[Stored data]
◇ ◇ ◇ ◇

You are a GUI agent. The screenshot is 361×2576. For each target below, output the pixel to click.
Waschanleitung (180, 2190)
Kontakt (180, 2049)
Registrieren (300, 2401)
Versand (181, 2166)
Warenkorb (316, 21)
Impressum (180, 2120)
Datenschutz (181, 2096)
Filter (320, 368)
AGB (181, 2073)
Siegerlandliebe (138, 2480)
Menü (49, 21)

◇ ◇ ◇ ◇

(Assignment):
What you output should match every line above exactly.

(Result below):
You are a GUI agent. The screenshot is 361×2576. For each target below, output the pixel to click.
Waschanleitung (180, 2190)
Kontakt (180, 2049)
Registrieren (300, 2401)
Versand (181, 2166)
Warenkorb (316, 21)
Impressum (180, 2120)
Datenschutz (181, 2096)
Filter (320, 368)
AGB (181, 2073)
Siegerlandliebe (138, 2480)
Menü (49, 21)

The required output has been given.